Fans haben sich nicht nur gefreut. Fans waren in Sorge. Wer einen Helden so lange ruhen lässt, dem geht die Kunst der Wiederbeatmung leicht verloren. Aber nun ist Kurt Wallander zurück – er ist der alte, ein letztes Mal.
Ein würdiges Abschiedsgemälde ist es, das Henning Mankell seinem Anti-Helden zu Ehren gemalt hat. Die Farben sind vertraut. Zum Beispiel das seltsam schimmernde Schwarz, mit dem er zeichnete, wie Verbrechenslinien sich unaufhaltsam in heile Welten schoben. Oder ein wehmütiges Rot, das die melancholische Aufrichtigkeit eines Einzelkämpfers ausmalte. Und dieses ironisch eingesetztes Grau, das der Polizei-Bürokratie ein Gesicht gab. Und ab und zu blieb die Leinwand leer – ein fahles Weiß blieb da, wo Kommissar Wallander keine Antwort mehr hatte. Oder dort, wo wir nicht alles erfahren sollten.
Mankells Schlussbild ist tragisches Sittengemälde und zugleich morbides Stillleben
Der Rahmen dieses Abschiedsgemäldes ist würdig. Er schimmert unwirklich golden, weil er bis in die höchste Politik reicht, zu Olof Palme, zur CIA, zu kaltem Krieg. Vor allem aber fasst er mit großer und doch unaufdringlicher Geste die Grenzen eines Polizistenlebens ein. Mankells Schlussbild ist tragisches Sittengemälde und zugleich morbides Stillleben. Es ist wuchtiger Schinken in der (leider absehbaren) Hauptgeschichte und wunderbar andeutungsvolles Pastell in seiner Menschenbildnerei.
Kurt Wallander fühlt sich alt. Er arbeitet noch, aber er macht Fehler. Erste Demenz-Schübe setzen ein. Zudem wird Kurt seinem störrischen Vater so ähnlich, wie er es nie wollte. Und wie eine verzagte Abrechnung mit dem, was sein Leben ausmachte, schreibt er all die Toten auf, die ihm sein Beruf zu Füßen legte.

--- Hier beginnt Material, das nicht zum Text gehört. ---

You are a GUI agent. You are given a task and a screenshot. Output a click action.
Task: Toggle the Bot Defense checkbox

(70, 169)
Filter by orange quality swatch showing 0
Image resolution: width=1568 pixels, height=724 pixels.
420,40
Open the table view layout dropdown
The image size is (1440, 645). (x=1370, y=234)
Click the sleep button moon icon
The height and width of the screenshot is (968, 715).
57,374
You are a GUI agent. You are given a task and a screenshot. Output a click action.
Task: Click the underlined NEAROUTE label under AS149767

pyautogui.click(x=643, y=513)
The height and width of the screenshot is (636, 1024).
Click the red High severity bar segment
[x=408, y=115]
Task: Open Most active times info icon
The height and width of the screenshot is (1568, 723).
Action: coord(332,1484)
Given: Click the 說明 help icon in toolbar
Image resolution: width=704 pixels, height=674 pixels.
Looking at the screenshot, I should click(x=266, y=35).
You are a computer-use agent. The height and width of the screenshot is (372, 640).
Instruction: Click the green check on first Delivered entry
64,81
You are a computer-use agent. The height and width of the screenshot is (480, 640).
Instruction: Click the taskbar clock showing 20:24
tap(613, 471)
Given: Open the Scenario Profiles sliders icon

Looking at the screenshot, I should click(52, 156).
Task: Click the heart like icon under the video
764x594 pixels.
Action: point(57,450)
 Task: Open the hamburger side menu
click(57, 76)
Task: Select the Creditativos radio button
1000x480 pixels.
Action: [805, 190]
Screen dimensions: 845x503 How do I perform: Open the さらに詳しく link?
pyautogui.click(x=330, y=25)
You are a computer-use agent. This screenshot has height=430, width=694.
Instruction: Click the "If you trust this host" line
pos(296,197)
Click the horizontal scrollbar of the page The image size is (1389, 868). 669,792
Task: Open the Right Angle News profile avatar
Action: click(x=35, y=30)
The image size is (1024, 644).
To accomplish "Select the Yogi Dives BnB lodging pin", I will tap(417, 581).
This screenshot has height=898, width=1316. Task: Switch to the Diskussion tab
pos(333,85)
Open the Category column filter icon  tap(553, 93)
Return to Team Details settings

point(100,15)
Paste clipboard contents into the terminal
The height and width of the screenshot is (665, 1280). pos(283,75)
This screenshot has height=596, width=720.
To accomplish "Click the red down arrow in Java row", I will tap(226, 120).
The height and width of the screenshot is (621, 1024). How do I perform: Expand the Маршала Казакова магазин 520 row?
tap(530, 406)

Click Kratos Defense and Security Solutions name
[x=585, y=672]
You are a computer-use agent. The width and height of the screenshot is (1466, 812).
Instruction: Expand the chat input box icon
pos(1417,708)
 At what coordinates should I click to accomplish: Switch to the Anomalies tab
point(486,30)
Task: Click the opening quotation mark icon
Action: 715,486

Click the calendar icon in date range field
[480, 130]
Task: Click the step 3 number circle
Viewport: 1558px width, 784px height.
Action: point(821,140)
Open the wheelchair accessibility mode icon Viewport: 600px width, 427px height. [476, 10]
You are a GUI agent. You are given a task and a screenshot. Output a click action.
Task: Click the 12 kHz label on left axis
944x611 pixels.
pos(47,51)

Fast lesen wir von ihm selbst als Sterbendem, so raffiniert und vielfarbig lässt der Erzähler alles, was Wallanders Leben bestimmte, in diesem Roman noch einmal an ihm vorüberziehen. Etwa mit einer Postkarte der Hinterbliebenen jenes Opfers, mit dem damals „Die weiße Löwin” begann. Oder mit der Erinnerung an das greise, für ein paar Tausend Kronen totgefolterte Bauernpaar aus „Mörder ohne Gesicht”. Und da ist Baiba Liepa, des Einsamen große Liebe. Nur deshalb hat sie Kurts Antrag abgelehnt, weil sie nicht das zweite Mal die Witwe eines Polizisten hatte werden wollen. Einmal sieht er sie noch. Es ist das Trauerspiel eines langen Augenblicks.
Dann wird es dunkel um Kurt Wallander
So liest sich „Der Feind im Schatten” nur oberflächlich (um Oberflächen geht es oft) als Agentengeschichte aus dem neutralen Schweden, als Suche nach den verschwundenen Schwiegereltern von Wallanders Tochter Linda, einem hohen Marine-Militär und seiner gütigen Frau. Wer den großen und für den gegenwärtigen Kriminalroman in mancher Hinsicht maßstäblichen Wallander-Zyklus des Henning Mankell verfolgt hat, liest dieses Buch vielmehr als nicht gänzlich unsentimentales biografisches Kompendium, in dem Bilanz gezogen und Zeugnis abgelegt wird.
So gerade noch hat Henning Mankell seinen Ystadter Helden am ungebügelten Kragen gepackt und ins 21. Jahrhundert hinübergezogen. Er sieht noch kurz die Hedgefonds, die isländischen Bankengaukler, dann wird es dunkel um Kurt Wallander. Ein Fossil war er immer schon, nun umschließt ihn endgültig das Gestein eines großen Ermittler-Denkmals.